Es común en mí tener esta clase de tragedias mentales. Por más que trate, no lo puedo evitar. Soy, ante todo, un consumado pesimista, un tipo oscuro, inmerso en su mundo imaginario, inmaduro, gris, inconforme. Pero, con la edad que tengo, ya solo me resta seguir, un día bien, otro mejor, y el peor, bueno, dejarlo por incorregible.
Recuerdo que cuando era niño e íbamos a pasear estaba todo el tiempo angustiado porque el paseo se terminaría. Mi madre comentaba a todo el que quisiera oírla (¡ah, mi madre, siempre tan conocedora de mí!) que yo era un niño muy casero (son literales sus palabras) y que por eso me ponía rebencúo en las fiestas, en el zoológico, en la playa, donde quiera que íbamos, menos en el cine. Nunca he podido entender lo del cine, porque jamás me llevó al cine.

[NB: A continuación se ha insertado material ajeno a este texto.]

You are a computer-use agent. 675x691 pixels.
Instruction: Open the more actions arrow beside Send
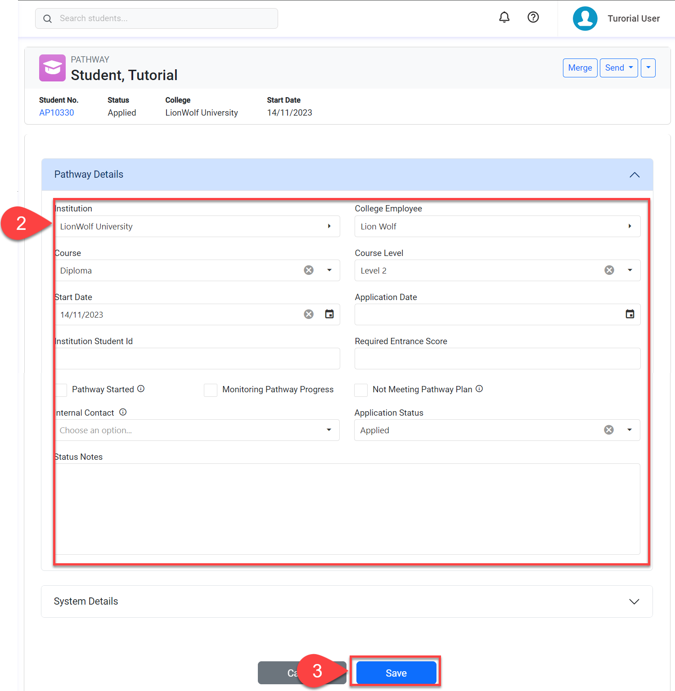(648, 68)
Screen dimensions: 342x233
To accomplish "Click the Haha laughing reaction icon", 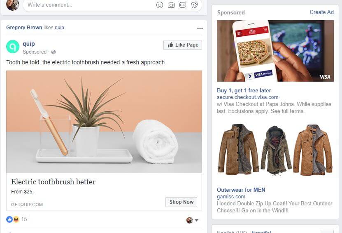I will (16, 219).
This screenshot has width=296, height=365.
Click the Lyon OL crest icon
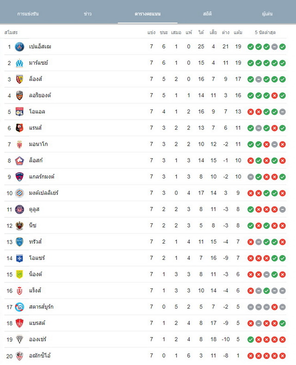click(19, 112)
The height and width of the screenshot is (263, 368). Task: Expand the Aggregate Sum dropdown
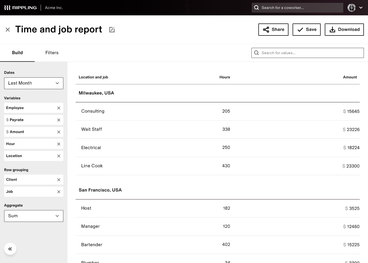pos(34,216)
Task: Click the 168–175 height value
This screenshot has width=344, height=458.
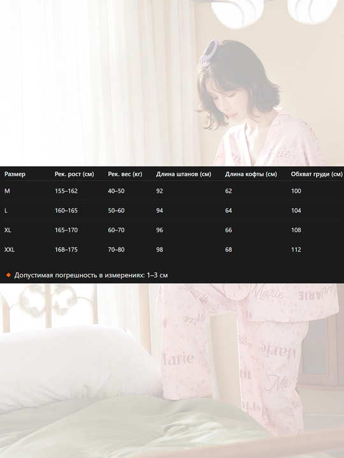Action: pos(66,250)
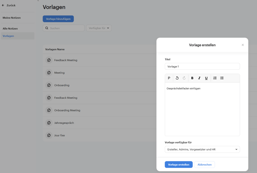
Task: Click the Titel input field
Action: (202, 67)
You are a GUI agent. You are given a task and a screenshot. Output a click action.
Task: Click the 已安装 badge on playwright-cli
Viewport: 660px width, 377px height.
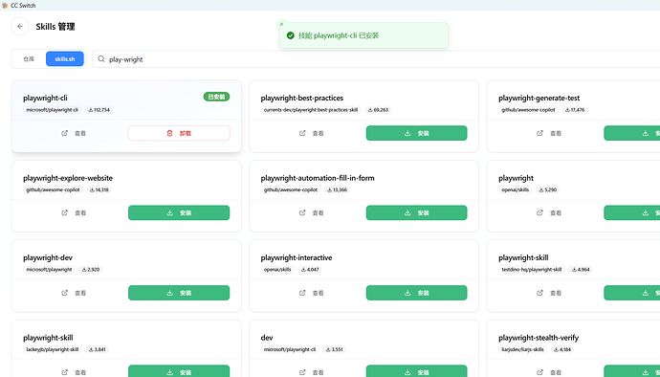[216, 97]
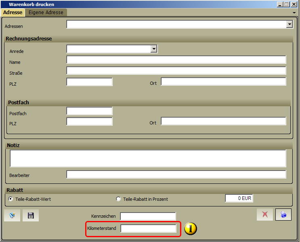Open the Adressen dropdown list
Image resolution: width=300 pixels, height=242 pixels.
(x=290, y=24)
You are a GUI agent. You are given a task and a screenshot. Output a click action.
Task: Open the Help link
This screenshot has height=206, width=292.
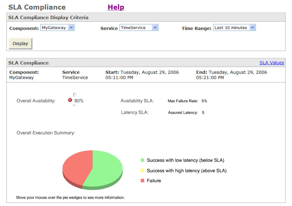tap(116, 7)
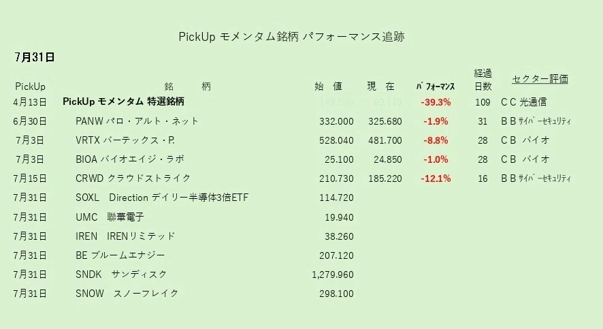The image size is (603, 329).
Task: Select the SNDK サンディスク row
Action: 121,275
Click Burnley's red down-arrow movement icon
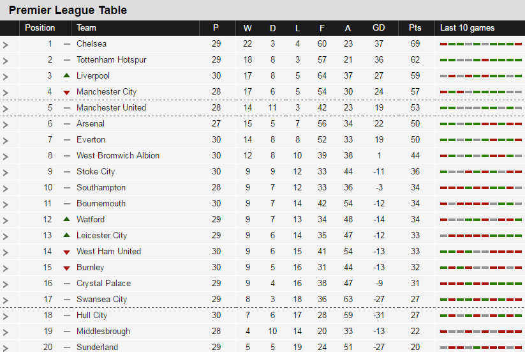Screen dimensions: 525x352 [66, 268]
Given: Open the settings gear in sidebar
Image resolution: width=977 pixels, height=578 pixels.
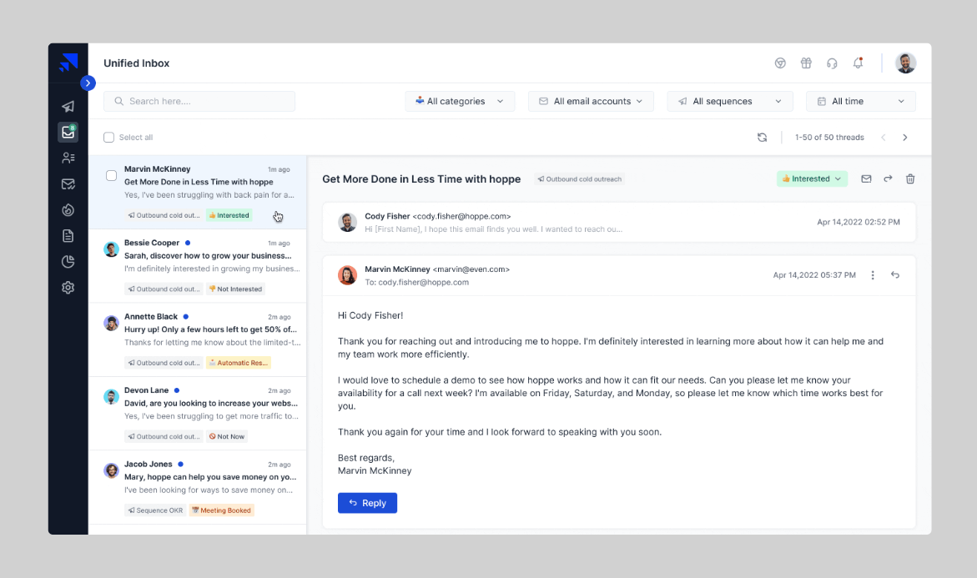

Sí, rectifico, una vez fuimos a ver una película los dos, y hasta compró chocolates con almendras, y recuerdo que me sentí aterrorizado por la bruja que se convirtió en un terrible dragón que echaba fuego por la boca. Aquella tarde, por primera vez, me llamaron cobarde, y nada ha cambiado desde entonces, salvo que ahora no me asusto con el dragón, aunque expele fuego.
Cuando estoy de este modo y me encuentro más desanimado de lo que normalmente soy, raras veces escribo. Existe una teoría de que se escribe más y mejor en la angustia. No estoy de acuerdo. En mi caso, la angustia me paraliza y el bienestar me da por contar boberías, que es, en definitiva, de lo único que escribo.

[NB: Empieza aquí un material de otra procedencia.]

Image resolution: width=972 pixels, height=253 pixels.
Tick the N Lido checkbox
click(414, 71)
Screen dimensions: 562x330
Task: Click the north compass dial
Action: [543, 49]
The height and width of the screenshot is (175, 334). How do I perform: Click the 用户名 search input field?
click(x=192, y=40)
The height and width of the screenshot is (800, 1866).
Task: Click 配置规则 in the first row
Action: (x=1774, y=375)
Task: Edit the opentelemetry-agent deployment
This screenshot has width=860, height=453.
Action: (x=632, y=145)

La semana pasada, por casualidad, me topé con un pequeño vídeo de siete minutos que me dejó perplejo. Y es que de alguna manera cuando comencé a investigar y a buscar datos sobre el tema, una voz interior me decía más o menos así: esta es una muestra de lo que tú nunca serás, una clara visión del tesón y de la continuidad, de la valentía, del empecinamiento; o sea, una muestra de lo que tú careces.
Era el documental sobre Petit Pierre y su carrusel; un hombre sordomudo, deforme, que sacaron de la escuela para pastorear ganado, y se dedicó a construir un traste alucinante, hermoso, triste. Me llegó hondo su ingenuidad, la belleza tosca, infantil, de lo creado por sus manos, y, copiando un poco de cada página que encontraba, le escribí mi pequeño homenaje, al que titulé El carrusel.
No sé si son estas tardes cortas, o es el viento fresco que recorre la ciudad, o tener que tropezar a diario con la infinita miseria humana, o el año que se termina, que producen este estado de ánimo en mí. No sé siquiera, verdaderamente, el motivo real, pero no dejo de sentirme como si anduviera descalzo.
Acabo de hablar con Mariana. Me cuenta los detalles de su próximo proyecto y la alegría se le nota en la voz. Envidio eso de Mariana, envidio su poder de entusiasmarse, de emprender las tareas diarias, de mantenerse a flote sin una queja, de pasar de una ilusión a otra con la misma energía y con la felicidad renovada por pequeñas cosas. Cuando pienso en los más de veintidós años que llevamos juntos no logro comprender de dónde ha sacado la fuerza, cómo ha podido empujarme durante todo ese tiempo para que, mínimamente, funcione, y a veces (solo a veces), deje de ser el gigante inútil que camina por la casa, perdido, oscuro, buscando incansablemente a un dragón que arroja fuego por la boca.